PVFS: A Parallel Virtual File System for Linux Clusters
Using networked file systems is a common method for sharing disk space on UNIX-like systems, including Linux. Sun was the first to embrace this technology by introducing the Network File System (NFS), which provides file sharing via the network. NFS is a client/server system that allows users to view, store and update files on remote computers as though they were on the user's own computer. NFS has since become the standard for file sharing in the UNIX community. Its protocol uses the Remote Procedure Call method of communication between computers.
Using NFS, the user or a system administrator can mount all or a portion of a file system. The portion of your file system that is mounted can be accessed with whatever privileges accompany your access to each file (read-only or read-write).

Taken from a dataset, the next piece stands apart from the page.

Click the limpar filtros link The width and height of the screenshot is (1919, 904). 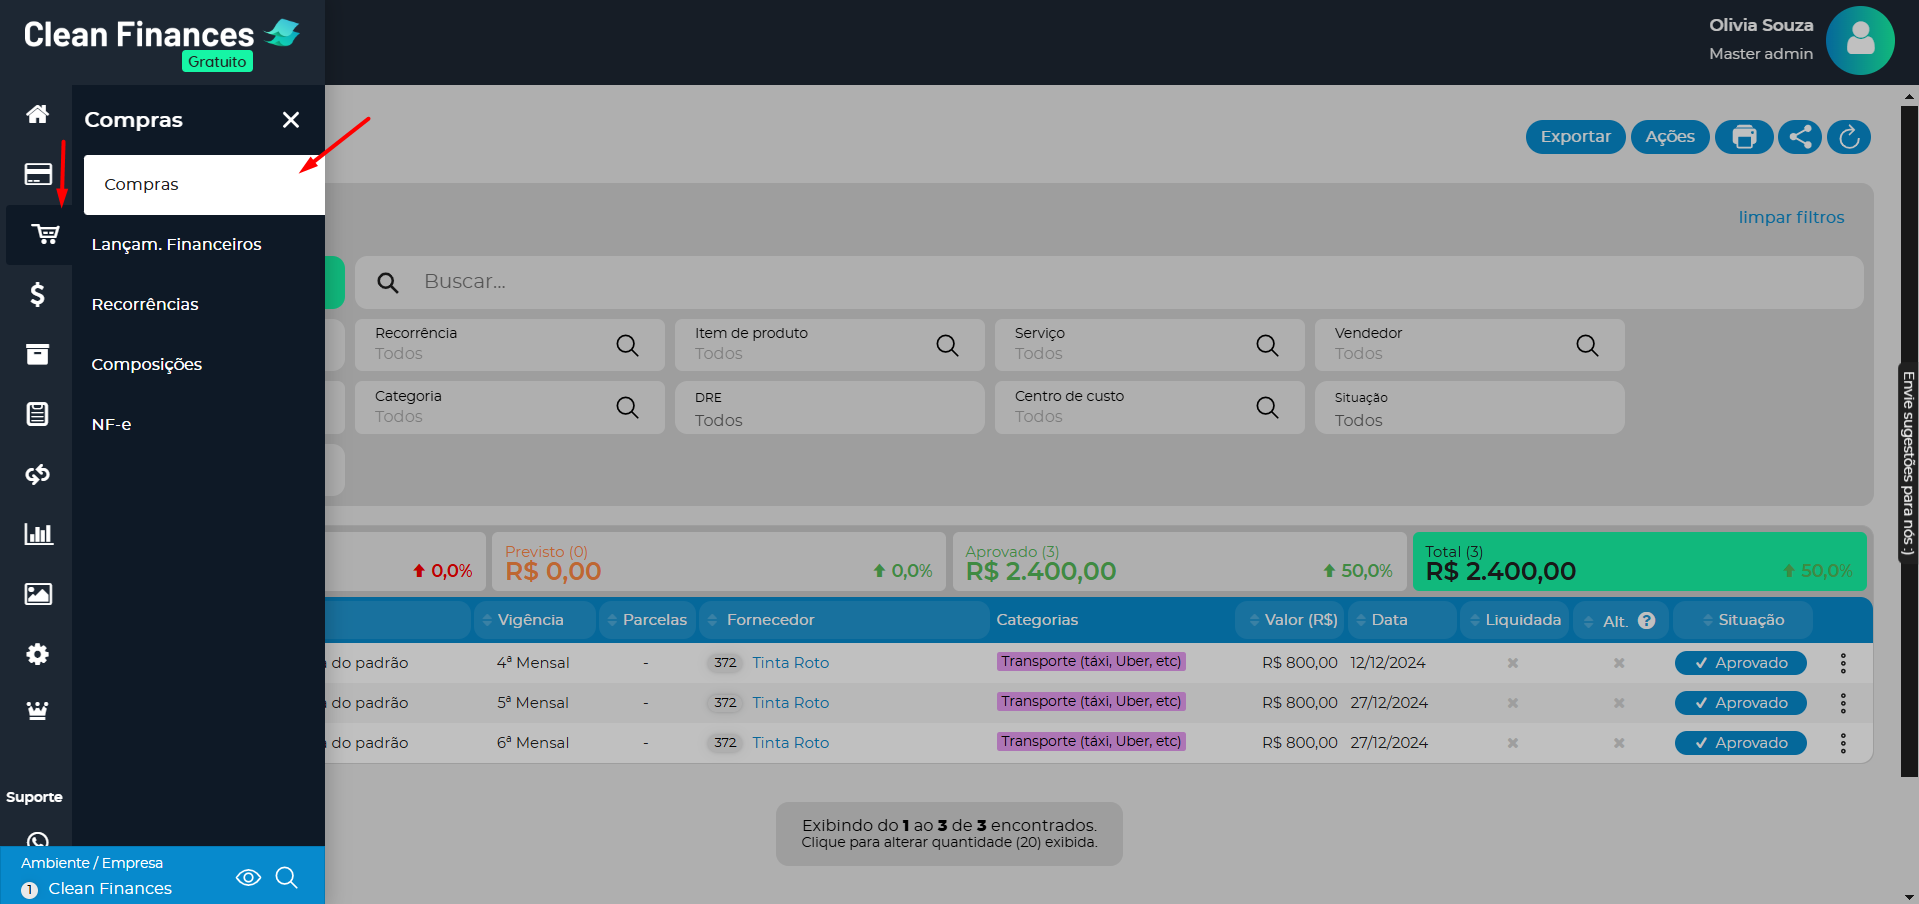[1790, 217]
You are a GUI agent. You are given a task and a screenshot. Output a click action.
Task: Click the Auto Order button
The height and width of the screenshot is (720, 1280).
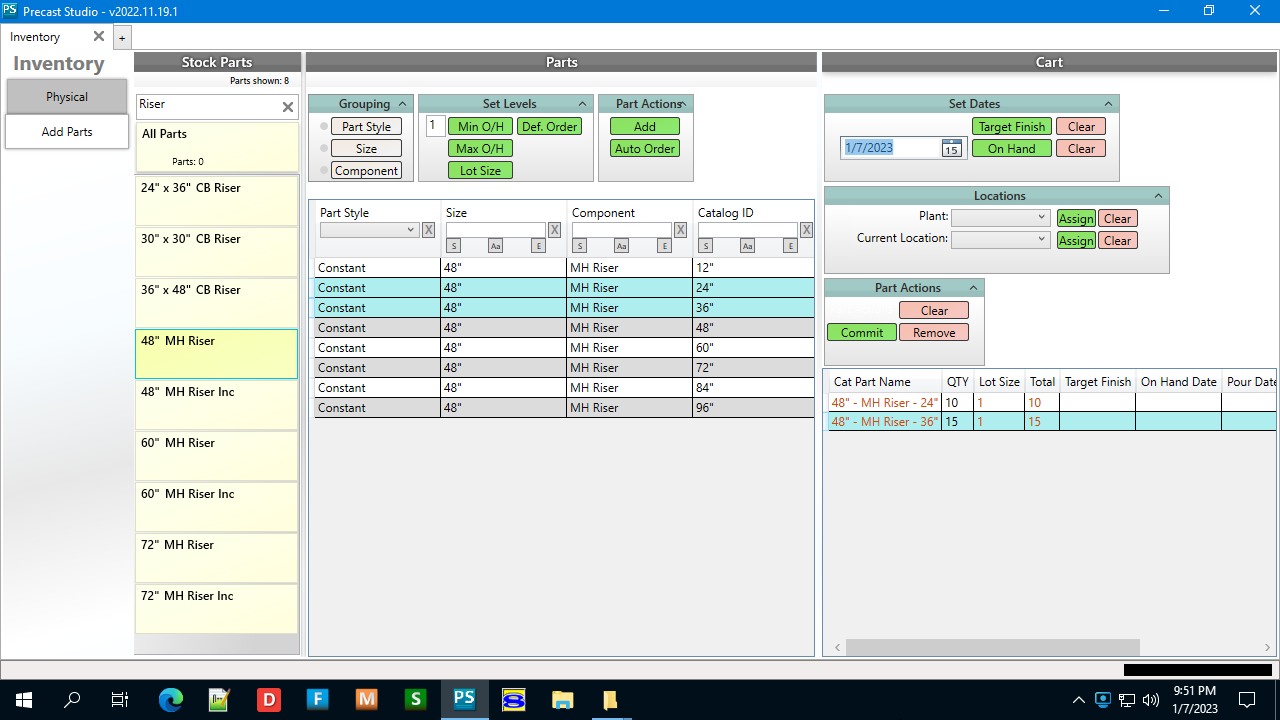[645, 149]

As the popularity and utility of this type of system have grown, more networked file systems have appeared. These new systems include advances in reliability, security, scalability and speed.
As part of my responsibilities in the Systems Research Department at Ericsson Research Canada, I evaluated Linux-networked file systems to decide what networked file system(s) to adopt for our Linux Clusters. At this stage, we are experimenting with Linux and clustering technologies and trying to build a Linux cluster that provides extremely high scalability and high availability.
An important factor in building such a system is the choice of the networked file system(s) with which it will be used. Among the tested file systems were Coda, Intermezzo, Global File System (GFS), MOSIX File System (MFS) and the Parallel Virtual File System (PVFS). After considering these and other options, the decision was made to adopt PVFS as the networked file system for our test Linux cluster. We are also using the MOSIX file system as part of the MOSIX package (see Resources) that enhances the Linux kernel with cluster-computing capabilities.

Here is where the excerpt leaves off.